Task instructions: Starting at the line that contains "AP/SAT Prep (81, 442)" and ending at the last line of the listing, rewrite those lines with "Help Center" changed to "Support Center". Leave everything else in them unchanged.

----- Extracted entries

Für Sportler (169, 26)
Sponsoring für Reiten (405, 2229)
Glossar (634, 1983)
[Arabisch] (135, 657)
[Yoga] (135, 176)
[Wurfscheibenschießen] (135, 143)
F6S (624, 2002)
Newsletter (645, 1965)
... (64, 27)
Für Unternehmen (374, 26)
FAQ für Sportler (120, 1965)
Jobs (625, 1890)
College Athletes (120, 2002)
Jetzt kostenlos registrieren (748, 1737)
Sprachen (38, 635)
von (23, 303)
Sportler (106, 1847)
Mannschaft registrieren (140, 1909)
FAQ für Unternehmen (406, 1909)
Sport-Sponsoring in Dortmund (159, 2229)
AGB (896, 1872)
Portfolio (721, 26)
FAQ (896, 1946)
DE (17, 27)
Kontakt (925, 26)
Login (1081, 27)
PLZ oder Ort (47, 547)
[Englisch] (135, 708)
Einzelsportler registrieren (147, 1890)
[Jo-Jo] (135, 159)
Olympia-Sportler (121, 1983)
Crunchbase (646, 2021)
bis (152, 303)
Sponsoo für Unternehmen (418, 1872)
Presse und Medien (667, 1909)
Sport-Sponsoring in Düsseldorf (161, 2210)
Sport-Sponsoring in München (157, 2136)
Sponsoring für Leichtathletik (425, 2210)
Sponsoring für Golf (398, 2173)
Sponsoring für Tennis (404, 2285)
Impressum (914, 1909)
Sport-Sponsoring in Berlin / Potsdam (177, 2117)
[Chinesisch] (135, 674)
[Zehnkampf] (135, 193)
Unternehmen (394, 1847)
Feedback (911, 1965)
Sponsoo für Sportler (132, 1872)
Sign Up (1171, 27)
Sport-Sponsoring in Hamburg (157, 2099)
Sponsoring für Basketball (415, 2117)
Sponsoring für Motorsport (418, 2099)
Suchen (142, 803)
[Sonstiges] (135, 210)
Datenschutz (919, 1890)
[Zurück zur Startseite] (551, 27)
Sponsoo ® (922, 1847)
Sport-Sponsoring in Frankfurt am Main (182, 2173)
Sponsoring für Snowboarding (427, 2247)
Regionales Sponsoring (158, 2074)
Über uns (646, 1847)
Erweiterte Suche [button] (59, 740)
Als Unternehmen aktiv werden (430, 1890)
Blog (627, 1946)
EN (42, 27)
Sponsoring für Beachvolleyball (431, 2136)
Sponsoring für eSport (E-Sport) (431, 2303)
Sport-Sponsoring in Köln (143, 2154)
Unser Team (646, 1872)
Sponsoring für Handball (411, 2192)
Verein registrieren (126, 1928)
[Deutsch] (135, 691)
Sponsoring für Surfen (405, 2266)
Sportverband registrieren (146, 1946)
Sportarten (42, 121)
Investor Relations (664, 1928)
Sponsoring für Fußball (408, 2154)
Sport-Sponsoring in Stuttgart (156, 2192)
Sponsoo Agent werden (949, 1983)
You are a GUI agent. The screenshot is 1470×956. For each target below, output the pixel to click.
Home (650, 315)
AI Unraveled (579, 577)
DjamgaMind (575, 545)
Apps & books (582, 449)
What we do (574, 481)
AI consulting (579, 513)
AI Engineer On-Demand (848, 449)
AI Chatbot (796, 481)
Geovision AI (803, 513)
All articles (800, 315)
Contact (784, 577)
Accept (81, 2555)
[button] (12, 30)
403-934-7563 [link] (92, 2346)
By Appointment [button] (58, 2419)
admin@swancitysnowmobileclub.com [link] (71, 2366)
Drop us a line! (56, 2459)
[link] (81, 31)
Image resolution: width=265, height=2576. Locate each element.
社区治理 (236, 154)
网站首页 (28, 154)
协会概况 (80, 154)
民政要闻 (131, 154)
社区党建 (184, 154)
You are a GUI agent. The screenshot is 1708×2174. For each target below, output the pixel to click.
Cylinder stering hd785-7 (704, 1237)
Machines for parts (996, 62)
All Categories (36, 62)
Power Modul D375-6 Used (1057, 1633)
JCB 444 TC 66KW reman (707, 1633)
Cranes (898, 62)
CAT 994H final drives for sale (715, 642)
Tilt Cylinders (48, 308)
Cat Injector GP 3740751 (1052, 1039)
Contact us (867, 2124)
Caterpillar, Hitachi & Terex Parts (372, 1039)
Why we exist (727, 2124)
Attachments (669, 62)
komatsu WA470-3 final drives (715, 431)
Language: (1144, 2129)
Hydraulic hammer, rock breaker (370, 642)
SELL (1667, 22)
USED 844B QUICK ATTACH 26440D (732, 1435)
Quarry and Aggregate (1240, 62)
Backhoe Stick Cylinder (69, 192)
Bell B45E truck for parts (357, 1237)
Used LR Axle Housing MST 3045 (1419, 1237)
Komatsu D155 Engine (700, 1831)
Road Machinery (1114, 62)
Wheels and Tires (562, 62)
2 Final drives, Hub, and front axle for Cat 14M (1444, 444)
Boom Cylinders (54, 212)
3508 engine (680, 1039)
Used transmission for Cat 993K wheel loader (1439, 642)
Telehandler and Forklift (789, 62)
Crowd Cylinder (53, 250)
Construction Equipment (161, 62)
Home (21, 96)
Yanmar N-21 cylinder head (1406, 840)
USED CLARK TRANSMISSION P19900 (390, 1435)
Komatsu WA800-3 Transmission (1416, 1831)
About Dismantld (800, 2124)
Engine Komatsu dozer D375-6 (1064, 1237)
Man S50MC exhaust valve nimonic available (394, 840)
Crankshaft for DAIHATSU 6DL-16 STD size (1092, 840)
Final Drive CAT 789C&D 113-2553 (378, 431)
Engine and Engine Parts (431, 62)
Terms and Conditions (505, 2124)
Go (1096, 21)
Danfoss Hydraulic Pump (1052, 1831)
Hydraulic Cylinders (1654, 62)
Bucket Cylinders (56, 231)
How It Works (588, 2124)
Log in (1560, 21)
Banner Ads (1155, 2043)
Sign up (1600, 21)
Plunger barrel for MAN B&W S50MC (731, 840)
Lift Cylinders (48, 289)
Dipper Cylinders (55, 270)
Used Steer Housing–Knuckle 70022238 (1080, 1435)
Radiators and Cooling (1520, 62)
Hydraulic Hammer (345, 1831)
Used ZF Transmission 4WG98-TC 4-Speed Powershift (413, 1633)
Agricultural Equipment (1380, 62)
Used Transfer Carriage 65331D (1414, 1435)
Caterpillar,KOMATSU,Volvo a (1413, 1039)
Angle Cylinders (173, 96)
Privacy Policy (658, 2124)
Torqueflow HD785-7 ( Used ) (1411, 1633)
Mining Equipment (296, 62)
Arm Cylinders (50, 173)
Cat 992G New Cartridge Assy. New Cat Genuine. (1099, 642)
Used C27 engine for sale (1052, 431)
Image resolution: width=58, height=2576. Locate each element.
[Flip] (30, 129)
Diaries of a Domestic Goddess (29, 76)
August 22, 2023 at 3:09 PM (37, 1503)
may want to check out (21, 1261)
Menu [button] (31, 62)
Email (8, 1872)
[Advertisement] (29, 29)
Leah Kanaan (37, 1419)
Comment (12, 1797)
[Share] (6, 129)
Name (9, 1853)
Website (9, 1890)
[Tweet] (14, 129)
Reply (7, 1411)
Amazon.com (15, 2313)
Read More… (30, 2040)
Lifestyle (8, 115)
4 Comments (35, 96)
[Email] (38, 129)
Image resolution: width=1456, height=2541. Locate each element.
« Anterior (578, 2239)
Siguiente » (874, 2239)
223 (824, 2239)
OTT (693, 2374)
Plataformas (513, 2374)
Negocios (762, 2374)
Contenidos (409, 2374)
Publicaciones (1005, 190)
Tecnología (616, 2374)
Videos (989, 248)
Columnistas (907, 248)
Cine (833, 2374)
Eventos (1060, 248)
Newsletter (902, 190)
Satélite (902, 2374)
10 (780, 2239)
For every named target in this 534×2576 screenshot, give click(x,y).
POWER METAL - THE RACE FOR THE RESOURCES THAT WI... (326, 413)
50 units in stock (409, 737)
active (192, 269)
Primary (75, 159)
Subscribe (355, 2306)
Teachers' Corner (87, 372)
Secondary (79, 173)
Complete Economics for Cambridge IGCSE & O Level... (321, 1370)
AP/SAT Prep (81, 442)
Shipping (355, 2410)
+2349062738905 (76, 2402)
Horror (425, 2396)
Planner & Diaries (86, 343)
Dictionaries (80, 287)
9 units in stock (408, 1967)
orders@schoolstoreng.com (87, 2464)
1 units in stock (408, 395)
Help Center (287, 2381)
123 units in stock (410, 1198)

----------

The result:
AP/SAT Prep (81, 442)
Shipping (355, 2410)
+2349062738905 (76, 2402)
Horror (425, 2396)
Planner & Diaries (86, 343)
Dictionaries (80, 287)
9 units in stock (408, 1967)
orders@schoolstoreng.com (87, 2464)
1 units in stock (408, 395)
Support Center (287, 2381)
123 units in stock (410, 1198)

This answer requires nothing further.